There are a few potential causes for this bursting. The most likely is a thread scheduling issue in libsrt, which we have covered before. It could also be an overloaded CPU in the source encoder. Many encoders built around “embedded design” principles have extremely weak CPUs (more on that another day). It could also be the network, but this is unlikely because such bursting would have caused at least some packet loss.
In our SRT implementation we had not expected such extreme bursting and had to rewrite tolerances.
Encryption Key rotation
We also spent substantial time debugging Key Rotation. SRT changes keys after some number of packets and gives you the option to send both keys at the beginning or one key at a time. Only one key at a time actually worked.
While we did submit a fix that was accepted, we still had to implement the broken behaviour to work with older versions of libsrt.

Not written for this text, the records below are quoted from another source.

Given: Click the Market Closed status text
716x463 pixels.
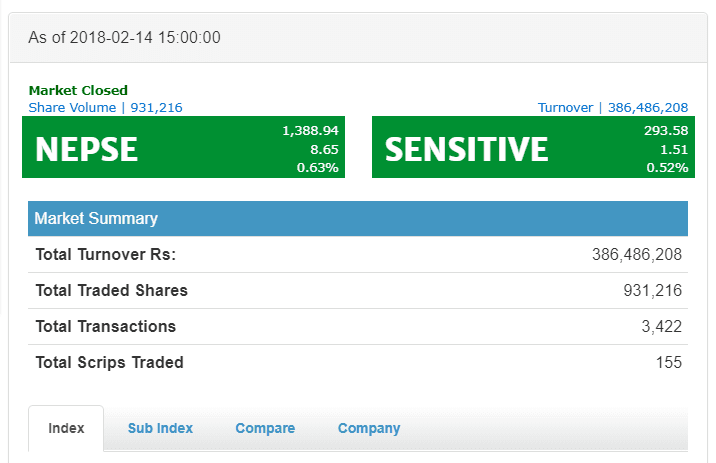Looking at the screenshot, I should [x=78, y=91].
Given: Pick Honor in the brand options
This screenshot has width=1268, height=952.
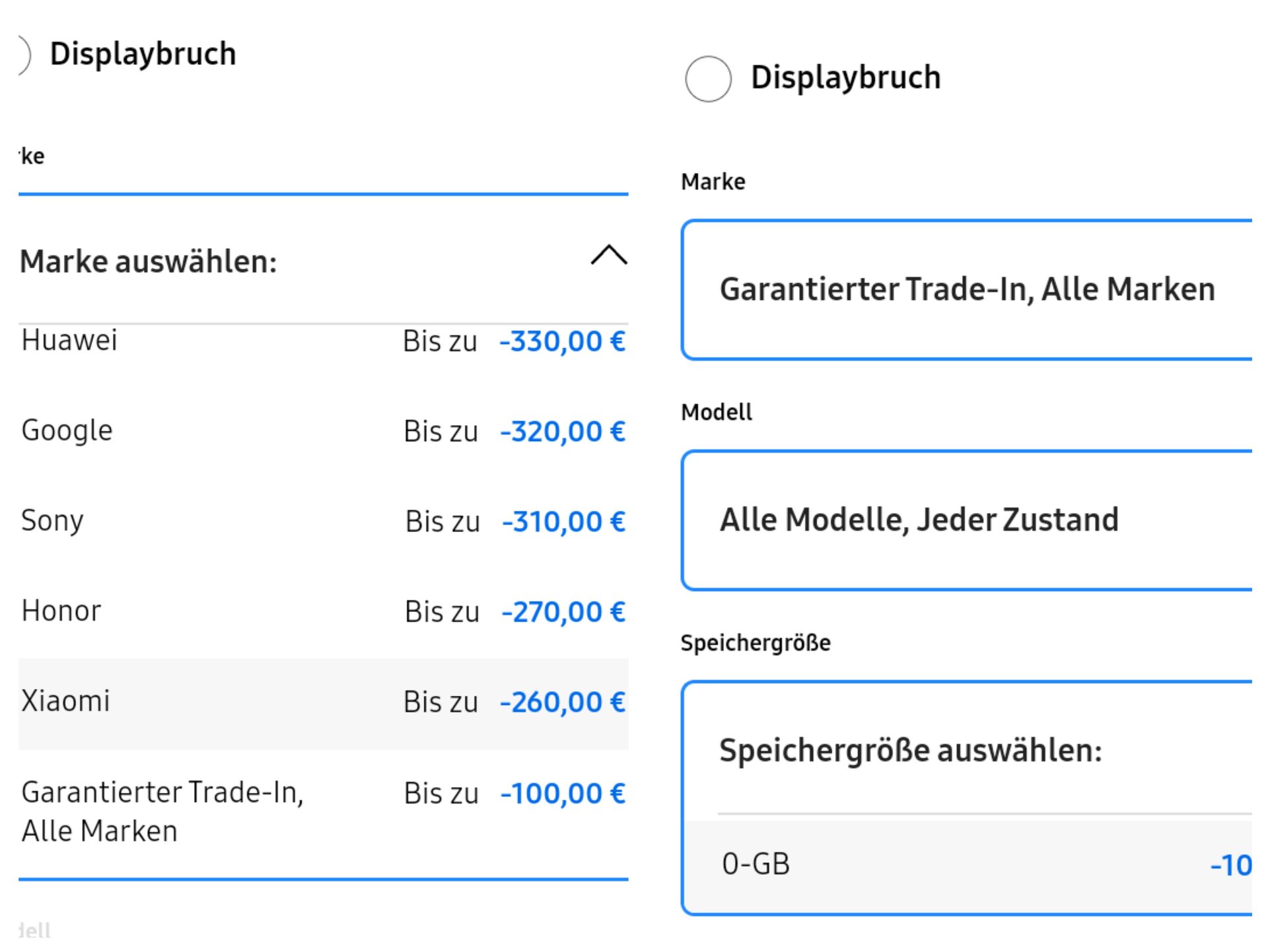Looking at the screenshot, I should [x=61, y=611].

This was covered in the previous blog post: https://www.obe.tv/why-did-we-write-an-in-house-srt-implementation/
Conclusion
We are asked regularly if our SRT implementation is compatible with Haivision’s libsrt and the answer is that it is compatible all the way down to matching the same bugs. We believe only in house implementations of technologies such as SRT, SDI, ST-2110 give the performance and control needed (and yes, we have implemented 3rd-party related vendor bugs in ST-2110). This is how we can offer the highest reliability in our low-latency encoders and decoders.